→ Text shown
Shamans do not look at the world with reductionist eyes. They see a goal, a beginning and end, and “the place where the ouroboric snake takes its tail in its mouth.” Without this shamanic awareness, we are left with tremendous and unyielding anxiety about the future. McKenna claims shamanism is a fractal point of view. By looking at one shaman, we can see the history or similarity in every other shaman. This makes a lot of sense to people within the shamanic or psychedelic community; the shamanic archetype is quite consistent across history and cultures.
The linearity of our society attempts to destroy the individual. It forces a mass psychosis and likens the self to a cog in a machine. This could not be further from the truth. McKenna explains that processes that occur on the grand scale do not have the same sensitivity toward anything as the individual and are much more of a stimulus-response scenario.
What we are leaving behind as we move forward is a lonely planet of technology and ideologies: all of the isms, they cannot survive. Neither can our feeble mechanical technologies, for it destroys what gives it life in the making of its own consumption. So all that will be left behind is a polluted wasteland, the furthest thing from that great reality on the plains of Africa, in the cradle of the horned mushroom goddess.

→ Data to examine
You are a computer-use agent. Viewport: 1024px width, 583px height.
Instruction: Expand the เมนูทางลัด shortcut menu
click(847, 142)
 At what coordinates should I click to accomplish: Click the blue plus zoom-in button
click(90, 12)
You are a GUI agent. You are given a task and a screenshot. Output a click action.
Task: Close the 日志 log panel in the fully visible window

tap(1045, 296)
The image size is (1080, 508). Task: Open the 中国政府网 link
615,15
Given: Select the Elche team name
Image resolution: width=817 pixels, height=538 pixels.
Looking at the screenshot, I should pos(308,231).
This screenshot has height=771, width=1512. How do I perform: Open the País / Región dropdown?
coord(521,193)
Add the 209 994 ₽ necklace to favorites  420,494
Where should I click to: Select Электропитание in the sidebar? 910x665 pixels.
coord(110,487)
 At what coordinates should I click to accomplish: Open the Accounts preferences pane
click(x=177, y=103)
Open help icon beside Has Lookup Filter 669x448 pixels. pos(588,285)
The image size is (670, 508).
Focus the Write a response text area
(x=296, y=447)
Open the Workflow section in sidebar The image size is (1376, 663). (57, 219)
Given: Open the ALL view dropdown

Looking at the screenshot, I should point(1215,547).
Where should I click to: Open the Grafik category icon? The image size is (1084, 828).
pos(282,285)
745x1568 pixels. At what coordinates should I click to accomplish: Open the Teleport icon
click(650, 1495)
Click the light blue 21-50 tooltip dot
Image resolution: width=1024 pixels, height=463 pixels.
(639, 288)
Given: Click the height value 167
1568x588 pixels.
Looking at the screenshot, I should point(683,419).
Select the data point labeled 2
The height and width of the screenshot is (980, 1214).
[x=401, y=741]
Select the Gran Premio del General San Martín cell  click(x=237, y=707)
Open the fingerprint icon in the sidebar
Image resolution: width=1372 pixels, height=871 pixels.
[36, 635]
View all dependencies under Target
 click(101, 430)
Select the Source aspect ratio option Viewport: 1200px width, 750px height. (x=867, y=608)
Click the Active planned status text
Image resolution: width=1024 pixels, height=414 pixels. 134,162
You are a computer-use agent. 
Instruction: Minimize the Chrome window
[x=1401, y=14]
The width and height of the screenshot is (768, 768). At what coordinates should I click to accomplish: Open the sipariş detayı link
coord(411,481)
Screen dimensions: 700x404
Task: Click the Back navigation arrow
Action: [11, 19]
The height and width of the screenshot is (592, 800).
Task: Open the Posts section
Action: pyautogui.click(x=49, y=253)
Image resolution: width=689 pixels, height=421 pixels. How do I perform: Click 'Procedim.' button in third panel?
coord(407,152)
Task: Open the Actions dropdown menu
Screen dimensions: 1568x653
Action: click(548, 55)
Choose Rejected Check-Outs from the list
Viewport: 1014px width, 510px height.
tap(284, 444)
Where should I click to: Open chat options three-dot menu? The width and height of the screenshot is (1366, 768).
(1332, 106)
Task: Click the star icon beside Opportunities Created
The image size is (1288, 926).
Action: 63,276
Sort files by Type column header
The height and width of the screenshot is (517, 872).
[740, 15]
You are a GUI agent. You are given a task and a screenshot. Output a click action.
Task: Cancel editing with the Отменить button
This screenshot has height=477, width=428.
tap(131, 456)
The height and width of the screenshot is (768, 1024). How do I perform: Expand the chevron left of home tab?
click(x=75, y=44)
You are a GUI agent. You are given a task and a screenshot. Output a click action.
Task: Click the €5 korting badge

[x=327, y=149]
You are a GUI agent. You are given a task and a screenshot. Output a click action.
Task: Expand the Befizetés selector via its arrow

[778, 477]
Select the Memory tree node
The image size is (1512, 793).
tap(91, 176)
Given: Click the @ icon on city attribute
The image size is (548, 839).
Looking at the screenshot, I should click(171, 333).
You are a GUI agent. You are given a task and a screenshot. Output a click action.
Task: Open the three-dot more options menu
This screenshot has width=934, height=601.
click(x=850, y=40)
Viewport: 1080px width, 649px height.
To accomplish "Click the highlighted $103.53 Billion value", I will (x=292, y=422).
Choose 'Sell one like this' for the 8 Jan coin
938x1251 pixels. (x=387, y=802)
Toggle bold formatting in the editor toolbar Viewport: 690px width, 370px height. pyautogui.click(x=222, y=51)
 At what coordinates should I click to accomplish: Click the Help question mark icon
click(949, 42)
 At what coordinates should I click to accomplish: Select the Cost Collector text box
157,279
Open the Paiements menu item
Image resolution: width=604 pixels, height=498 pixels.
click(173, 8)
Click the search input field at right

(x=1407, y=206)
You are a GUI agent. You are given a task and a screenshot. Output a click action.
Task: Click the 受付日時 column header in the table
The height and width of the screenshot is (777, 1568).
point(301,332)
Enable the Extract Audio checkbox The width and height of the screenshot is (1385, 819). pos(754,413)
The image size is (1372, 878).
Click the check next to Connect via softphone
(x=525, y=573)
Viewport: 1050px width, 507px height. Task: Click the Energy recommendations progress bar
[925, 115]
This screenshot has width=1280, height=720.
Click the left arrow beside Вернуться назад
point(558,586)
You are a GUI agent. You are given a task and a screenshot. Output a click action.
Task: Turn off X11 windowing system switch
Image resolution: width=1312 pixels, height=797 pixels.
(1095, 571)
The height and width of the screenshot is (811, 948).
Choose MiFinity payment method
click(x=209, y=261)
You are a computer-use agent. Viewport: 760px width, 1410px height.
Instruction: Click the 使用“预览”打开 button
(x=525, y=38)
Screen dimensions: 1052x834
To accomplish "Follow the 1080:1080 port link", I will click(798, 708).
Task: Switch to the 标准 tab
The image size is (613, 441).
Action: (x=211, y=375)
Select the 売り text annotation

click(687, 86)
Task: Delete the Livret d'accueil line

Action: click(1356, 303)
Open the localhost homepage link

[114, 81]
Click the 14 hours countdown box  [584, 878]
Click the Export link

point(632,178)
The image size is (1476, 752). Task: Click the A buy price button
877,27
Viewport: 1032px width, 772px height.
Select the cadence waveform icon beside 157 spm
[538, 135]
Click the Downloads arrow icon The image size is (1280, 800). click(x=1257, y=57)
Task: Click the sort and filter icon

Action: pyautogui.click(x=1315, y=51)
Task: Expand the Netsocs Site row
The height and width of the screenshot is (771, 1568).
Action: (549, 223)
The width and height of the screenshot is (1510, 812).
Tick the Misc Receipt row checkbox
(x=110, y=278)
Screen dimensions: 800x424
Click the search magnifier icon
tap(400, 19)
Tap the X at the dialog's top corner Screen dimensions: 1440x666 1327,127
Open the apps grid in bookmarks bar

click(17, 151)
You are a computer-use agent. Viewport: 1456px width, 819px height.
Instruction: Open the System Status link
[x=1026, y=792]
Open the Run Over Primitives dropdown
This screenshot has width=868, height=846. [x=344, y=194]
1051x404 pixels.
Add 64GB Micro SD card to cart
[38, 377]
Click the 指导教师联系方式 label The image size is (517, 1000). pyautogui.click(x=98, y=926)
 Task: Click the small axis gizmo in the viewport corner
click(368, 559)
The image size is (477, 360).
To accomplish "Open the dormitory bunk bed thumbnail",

→ What is required
In the passage on shamanism, what does McKenna claim shamanism is? The records are separate material, unrelated to the passage on shamanism.

→ Expected output
A fractal point of view.